Task instructions
Give back the line that contains "Screen dimensions: 691x1536" and every following line, exactly as they appear, through the end of the data.

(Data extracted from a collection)
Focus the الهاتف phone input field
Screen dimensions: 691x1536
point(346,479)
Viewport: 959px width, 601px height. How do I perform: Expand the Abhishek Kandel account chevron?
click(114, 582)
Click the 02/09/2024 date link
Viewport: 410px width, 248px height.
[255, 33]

Written solution
Screen dimensions: 691x1536
point(346,479)
Viewport: 959px width, 601px height. How do I perform: Expand the Abhishek Kandel account chevron?
click(114, 582)
Click the 02/09/2024 date link
Viewport: 410px width, 248px height.
[255, 33]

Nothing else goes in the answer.